**MATERIALS PROVIDED:**
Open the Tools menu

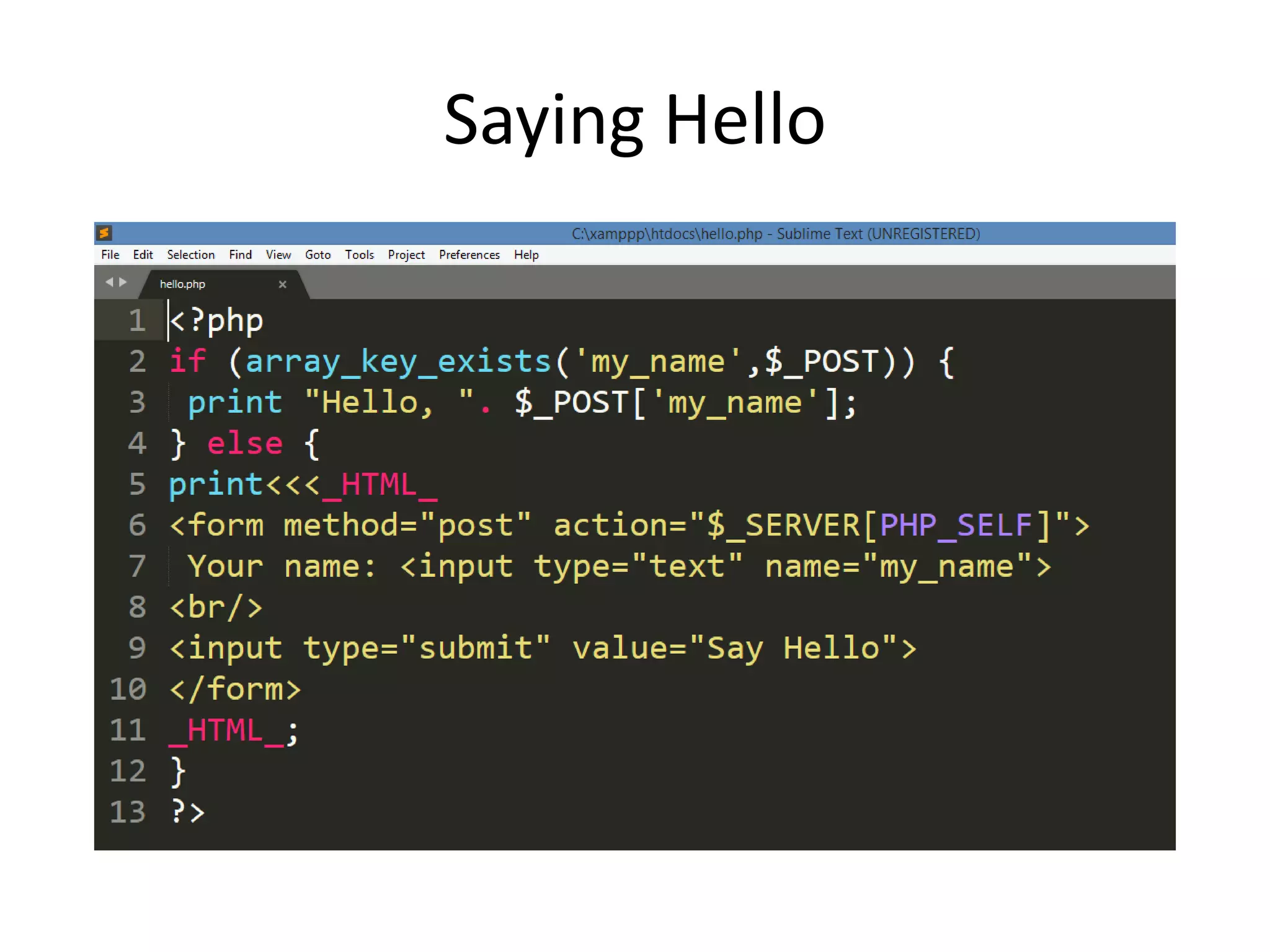[x=359, y=255]
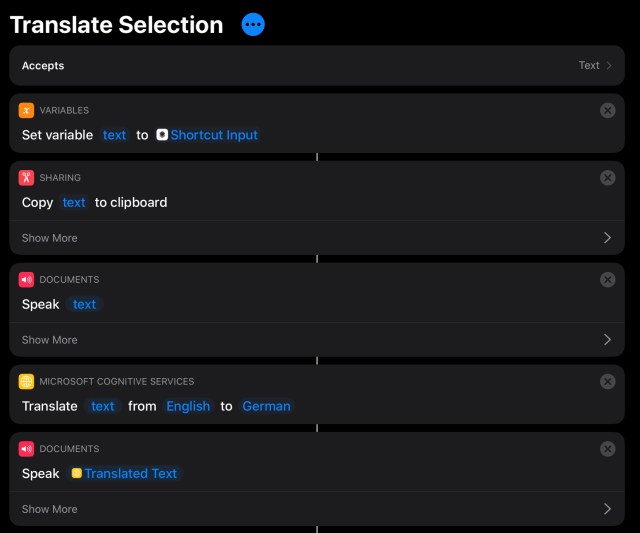This screenshot has height=533, width=640.
Task: Tap the text variable in Copy action
Action: [x=74, y=202]
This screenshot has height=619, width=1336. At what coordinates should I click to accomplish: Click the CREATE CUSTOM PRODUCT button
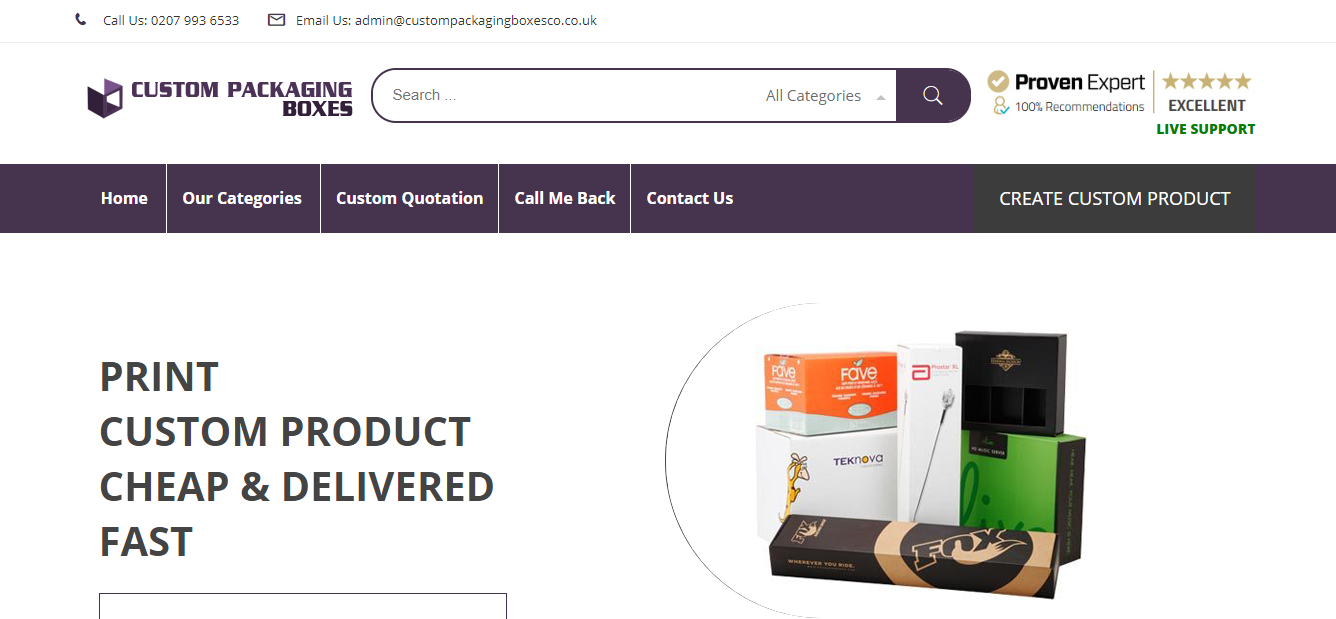point(1115,198)
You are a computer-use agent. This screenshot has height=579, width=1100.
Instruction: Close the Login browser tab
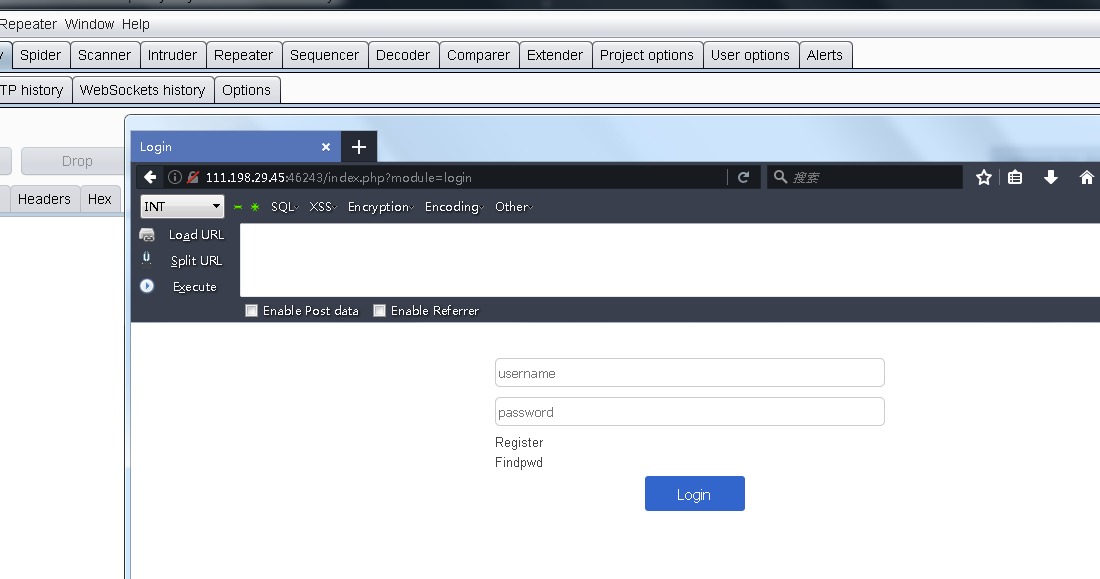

**WORK REQUIRED:** Reproduce every one of the entries above word for word, and leave out the pictures.

**THE ANSWER:**
Open the Tools menu

[x=359, y=255]
This screenshot has height=533, width=640.
Task: Tap the text variable in Copy action
Action: [x=74, y=202]
This screenshot has height=619, width=1336. At what coordinates should I click to accomplish: Click the CREATE CUSTOM PRODUCT button
point(1115,198)
You are a computer-use agent. This screenshot has height=579, width=1100.
Instruction: Close the Login browser tab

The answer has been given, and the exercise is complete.